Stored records
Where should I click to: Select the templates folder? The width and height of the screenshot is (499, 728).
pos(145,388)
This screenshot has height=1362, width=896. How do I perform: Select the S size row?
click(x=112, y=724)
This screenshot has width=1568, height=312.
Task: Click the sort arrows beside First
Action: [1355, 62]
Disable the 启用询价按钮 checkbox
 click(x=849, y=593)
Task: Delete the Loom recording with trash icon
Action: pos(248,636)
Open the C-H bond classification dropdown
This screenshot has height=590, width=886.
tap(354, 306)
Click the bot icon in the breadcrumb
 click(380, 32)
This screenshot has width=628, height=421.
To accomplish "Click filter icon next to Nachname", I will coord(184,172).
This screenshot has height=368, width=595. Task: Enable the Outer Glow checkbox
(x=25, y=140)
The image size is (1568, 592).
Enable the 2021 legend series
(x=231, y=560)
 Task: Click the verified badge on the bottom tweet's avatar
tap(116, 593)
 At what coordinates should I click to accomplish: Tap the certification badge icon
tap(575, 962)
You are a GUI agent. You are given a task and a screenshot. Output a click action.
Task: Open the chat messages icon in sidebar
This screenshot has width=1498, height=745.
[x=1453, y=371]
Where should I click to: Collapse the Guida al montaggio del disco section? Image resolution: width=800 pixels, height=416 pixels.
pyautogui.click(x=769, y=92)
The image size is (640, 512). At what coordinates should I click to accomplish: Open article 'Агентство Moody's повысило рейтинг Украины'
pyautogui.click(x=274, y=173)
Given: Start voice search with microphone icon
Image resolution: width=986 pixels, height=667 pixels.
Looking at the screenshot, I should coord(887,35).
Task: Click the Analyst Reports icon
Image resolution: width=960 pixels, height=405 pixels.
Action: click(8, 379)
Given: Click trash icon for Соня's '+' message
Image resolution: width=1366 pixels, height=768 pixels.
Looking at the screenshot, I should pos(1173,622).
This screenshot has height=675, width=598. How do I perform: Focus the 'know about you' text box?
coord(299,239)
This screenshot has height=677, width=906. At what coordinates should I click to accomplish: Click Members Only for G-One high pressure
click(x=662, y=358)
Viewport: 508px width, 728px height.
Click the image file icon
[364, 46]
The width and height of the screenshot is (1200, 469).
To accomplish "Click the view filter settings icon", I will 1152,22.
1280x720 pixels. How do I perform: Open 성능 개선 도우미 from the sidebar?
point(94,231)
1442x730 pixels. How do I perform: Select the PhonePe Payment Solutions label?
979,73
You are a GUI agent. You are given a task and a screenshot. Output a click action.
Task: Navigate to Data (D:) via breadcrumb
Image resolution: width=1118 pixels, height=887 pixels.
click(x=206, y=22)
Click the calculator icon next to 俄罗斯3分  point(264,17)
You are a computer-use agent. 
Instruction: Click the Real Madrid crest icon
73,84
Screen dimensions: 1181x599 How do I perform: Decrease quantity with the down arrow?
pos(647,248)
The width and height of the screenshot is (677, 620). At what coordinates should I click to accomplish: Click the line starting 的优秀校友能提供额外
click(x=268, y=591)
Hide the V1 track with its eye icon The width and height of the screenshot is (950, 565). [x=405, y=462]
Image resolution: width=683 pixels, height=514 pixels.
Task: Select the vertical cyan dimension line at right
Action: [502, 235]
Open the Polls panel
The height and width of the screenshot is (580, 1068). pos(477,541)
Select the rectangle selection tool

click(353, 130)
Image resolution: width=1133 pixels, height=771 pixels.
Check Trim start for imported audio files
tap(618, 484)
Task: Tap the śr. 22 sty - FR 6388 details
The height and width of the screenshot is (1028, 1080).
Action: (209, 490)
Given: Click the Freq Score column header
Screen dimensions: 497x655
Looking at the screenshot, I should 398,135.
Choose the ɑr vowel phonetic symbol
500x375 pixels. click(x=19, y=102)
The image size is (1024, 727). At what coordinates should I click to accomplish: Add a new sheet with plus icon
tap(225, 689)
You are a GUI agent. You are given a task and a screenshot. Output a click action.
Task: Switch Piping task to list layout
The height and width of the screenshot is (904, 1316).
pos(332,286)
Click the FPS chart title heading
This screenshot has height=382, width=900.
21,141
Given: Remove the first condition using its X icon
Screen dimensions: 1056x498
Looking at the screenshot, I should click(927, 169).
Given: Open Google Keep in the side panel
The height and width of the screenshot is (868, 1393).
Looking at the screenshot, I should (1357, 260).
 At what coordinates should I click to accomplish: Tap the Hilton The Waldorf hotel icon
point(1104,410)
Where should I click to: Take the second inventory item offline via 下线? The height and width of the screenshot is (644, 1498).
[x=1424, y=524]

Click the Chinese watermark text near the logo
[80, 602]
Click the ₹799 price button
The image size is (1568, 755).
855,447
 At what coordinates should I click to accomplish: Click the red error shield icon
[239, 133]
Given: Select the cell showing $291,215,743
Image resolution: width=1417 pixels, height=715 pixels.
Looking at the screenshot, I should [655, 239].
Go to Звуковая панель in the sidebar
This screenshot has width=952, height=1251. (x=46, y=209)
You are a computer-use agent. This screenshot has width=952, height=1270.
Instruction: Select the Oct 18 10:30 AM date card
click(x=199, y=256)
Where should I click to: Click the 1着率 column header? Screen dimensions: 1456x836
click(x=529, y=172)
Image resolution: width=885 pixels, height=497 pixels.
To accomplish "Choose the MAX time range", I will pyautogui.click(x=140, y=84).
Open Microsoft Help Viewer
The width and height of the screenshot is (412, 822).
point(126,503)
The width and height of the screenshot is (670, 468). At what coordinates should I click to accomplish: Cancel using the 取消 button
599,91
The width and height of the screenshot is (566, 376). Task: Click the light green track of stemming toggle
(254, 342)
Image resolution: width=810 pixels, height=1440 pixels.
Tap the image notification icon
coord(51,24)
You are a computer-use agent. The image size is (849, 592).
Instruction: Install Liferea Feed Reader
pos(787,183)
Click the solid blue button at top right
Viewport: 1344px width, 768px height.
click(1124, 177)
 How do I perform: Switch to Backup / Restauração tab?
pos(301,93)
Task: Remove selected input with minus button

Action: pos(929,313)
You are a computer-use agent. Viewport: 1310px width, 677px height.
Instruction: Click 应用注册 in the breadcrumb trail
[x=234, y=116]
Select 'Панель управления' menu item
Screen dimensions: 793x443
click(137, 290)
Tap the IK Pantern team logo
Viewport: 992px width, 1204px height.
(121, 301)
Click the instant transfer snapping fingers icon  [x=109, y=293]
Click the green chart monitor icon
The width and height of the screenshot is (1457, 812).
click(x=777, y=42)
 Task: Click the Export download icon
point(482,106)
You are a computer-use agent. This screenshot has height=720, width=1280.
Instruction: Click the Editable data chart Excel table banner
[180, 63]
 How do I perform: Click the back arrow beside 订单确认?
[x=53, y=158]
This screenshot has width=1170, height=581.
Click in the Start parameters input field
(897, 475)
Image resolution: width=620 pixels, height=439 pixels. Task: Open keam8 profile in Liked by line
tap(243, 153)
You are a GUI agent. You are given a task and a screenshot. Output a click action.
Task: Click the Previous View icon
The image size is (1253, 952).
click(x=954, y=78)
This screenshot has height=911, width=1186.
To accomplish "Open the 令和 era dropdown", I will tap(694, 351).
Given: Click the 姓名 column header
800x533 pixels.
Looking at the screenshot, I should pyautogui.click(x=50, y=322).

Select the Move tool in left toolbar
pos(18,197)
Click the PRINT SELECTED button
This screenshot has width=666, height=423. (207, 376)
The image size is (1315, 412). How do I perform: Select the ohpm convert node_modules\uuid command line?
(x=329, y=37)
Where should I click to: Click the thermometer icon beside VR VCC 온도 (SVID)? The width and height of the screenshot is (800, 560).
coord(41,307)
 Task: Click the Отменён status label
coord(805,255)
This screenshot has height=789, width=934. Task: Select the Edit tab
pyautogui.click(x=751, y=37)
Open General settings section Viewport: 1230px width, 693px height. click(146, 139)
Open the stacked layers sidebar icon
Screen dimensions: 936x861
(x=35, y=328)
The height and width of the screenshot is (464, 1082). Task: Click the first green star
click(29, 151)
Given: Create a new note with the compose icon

■ What you need to do ■
From the entries above, show each line that includes the string "filter".

■ Written response ■
To accomplish "Click filter icon next to Nachname", I will coord(184,172).
To accomplish "Click the view filter settings icon", I will 1152,22.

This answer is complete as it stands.